In open-loop re-simulation (e.g., Field Operational Tests), objective discrimination between true-positive (TP) and false-positive (FP) AEBS activations remains challenging due to scenario parameter uncertainty and driver intervention—leading to bias in conventional subjective manual labeling. This paper proposes a regularized classification framework based on the Prediction Disagreement Principle (PDP), integrating a simplified AEBS model with open-loop re-simulation to enable fully automated, criterion-free TP/FP classification. The method significantly improves inter-rater consistency and decision transparency; validation confirms that its integration with human annotation enhances overall reliability. Our key contribution is the first application of PDP to AEBS verification, establishing a reproducible, objective, and interpretable automated assessment standard. This advances safety validation from subjective, experience-based practices toward a data-driven paradigm.

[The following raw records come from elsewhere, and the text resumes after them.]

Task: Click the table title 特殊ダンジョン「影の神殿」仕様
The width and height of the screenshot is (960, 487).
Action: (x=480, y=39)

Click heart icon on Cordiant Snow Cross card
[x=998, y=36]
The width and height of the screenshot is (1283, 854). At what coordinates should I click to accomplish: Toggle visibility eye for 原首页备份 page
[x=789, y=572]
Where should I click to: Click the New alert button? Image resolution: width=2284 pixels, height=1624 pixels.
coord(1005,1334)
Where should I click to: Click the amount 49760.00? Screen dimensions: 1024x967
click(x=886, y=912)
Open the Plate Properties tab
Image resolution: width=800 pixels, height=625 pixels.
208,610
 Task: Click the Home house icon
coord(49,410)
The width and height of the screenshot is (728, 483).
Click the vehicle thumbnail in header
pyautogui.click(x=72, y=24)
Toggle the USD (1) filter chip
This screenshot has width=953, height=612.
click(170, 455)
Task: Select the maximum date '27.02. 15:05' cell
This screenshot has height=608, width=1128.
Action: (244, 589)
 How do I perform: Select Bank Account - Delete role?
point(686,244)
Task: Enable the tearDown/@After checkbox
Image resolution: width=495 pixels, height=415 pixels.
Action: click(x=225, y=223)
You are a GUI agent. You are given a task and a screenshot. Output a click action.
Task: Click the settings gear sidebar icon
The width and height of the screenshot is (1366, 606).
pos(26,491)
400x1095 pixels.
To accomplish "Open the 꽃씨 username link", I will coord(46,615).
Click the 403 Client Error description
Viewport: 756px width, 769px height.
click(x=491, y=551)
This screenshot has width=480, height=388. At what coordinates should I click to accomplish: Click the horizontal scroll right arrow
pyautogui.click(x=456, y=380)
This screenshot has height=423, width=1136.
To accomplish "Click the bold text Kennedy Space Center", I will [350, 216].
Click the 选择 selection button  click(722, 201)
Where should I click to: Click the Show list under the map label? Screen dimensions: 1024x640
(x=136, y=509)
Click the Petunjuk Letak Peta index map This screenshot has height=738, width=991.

The safety validation of automatic emergency braking system (AEBS) requires accurately distinguishing between false positive (FP) and true positive (TP) system activations. While simulations allow straightforward differentiation by comparing scenarios with and without interventions, analyzing activations from open-loop resimulations - such as those from field operational testing (FOT) - is more complex. This complexity arises from scenario parameter uncertainty and the influence of driver interventions in the recorded data. Human labeling is frequently used to address these challenges, relying on subjective assessments of intervention necessity or situational criticality, potentially introducing biases and limitations. This work proposes a rule-based classification approach leveraging the Prediction Divergence Principle (PDP) to address those issues. Applied to a simplified AEBS, the proposed method reveals key strengths, limitations, and system requirements for effective implementation. The findings suggest that combining this approach with human labeling may enhance the transparency and consistency of classification, thereby improving the overall validation process. While the rule set for classification derived in this work adopts a conservative approach, the paper outlines future directions for refinement and broader applicability. Finally, this work highlights the potential of such methods to complement existing practices, paving the way for more reliable and reproducible AEBS validation frameworks.